Le Quai Des Brumes Review

Le Quai Des Brumes
Arriving in Le Havre from Tonkin, army deserter Jean hopes to jump a ship to Venezuela. But, despite being left the means to escape by suicidal painter, Michel, his fate is sealed when he becomes involved with Nelly and her murderous guardian Zabel and his gangster crony, Lucien.

by David Parkinson |
Published on
Release Date:

04 May 2012

Running Time:

91 minutes

Certificate:

PG

Original Title:

Le Quai Des Brumes

In 1933, Marcel Carné published a critical essay entitled, `When Will Cinema Descend into the Street?' Having made his name as a director with the realist drama Jenny (1936) and the eccentric comedy, Drôle de Drame (1937), he answered his own question with this brooding melodrama, which marked the first of his seven outings with the poet-cum-scenarist, Jacques Prévert.

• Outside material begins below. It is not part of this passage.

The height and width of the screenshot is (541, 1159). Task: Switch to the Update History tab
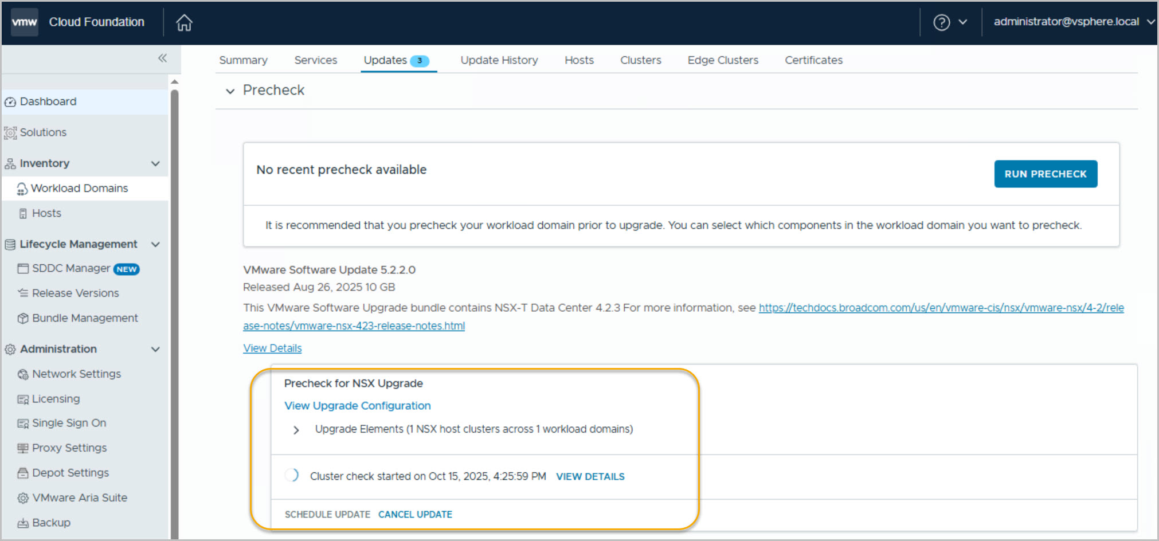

He was to have filmed this adaptation of Pierre Mac Orlan's novel for producer Raoul Ploquin at UFA in Berlin, but propaganda chief Josef Goebbels deemed the story of an army deserter to be too decadent for the Reich. So, Carné returned to Paris, where the project received official sanction on the proviso that the word `deserter' was never mentioned and that Jean Gabin treated his discarded uniform with suitable respect.

Updating the action from 1909 and transferring it from Montmartre to Le Havre, Prévert merged two of Mac Orlan's characters to produce Jean and changed Nelly from a prostitute who murders her pimp to a teenage waif at the mercy of her lustful godfather. But, more significantly, he invested the material with a philosophical gravitas and a sense of foreboding that was reinforced by both the coastal locations and Alexandre Trauner's atmospheric studio sets.

Indeed, the tone became so bleak that the suits at Ciné-Alliance tried to persuade Carné to fashion his story into a lighter, romantic tearjerker, while backer Gregor Rabinovitch urged Gabin to reconsider his participation in such a downbeat saga, in case it damaged his career. Clearly he had never seen Julien Duvivier's La Bandèra (which was also based on a Mac Orlan text) or Pépé Le Moko or Jean Renoir's Les Bas-fonds, as Gabin's tragic heroes were already becoming the screen barometer for France's dwindling sense of self-esteem.

But no one before had quite managed to imbue poetic realism with such an all-pervading air of fatalism. During the Occupation, Carné was accused of having preconditioned France to defeat by sapping their spirit with this hopeless vision. However, he was to summon up even more doomed melancholia in  Le Jour se Lève in 1939.

Not a cheerful evening's viewing, this, but a superb and compelling example of melancholic realism.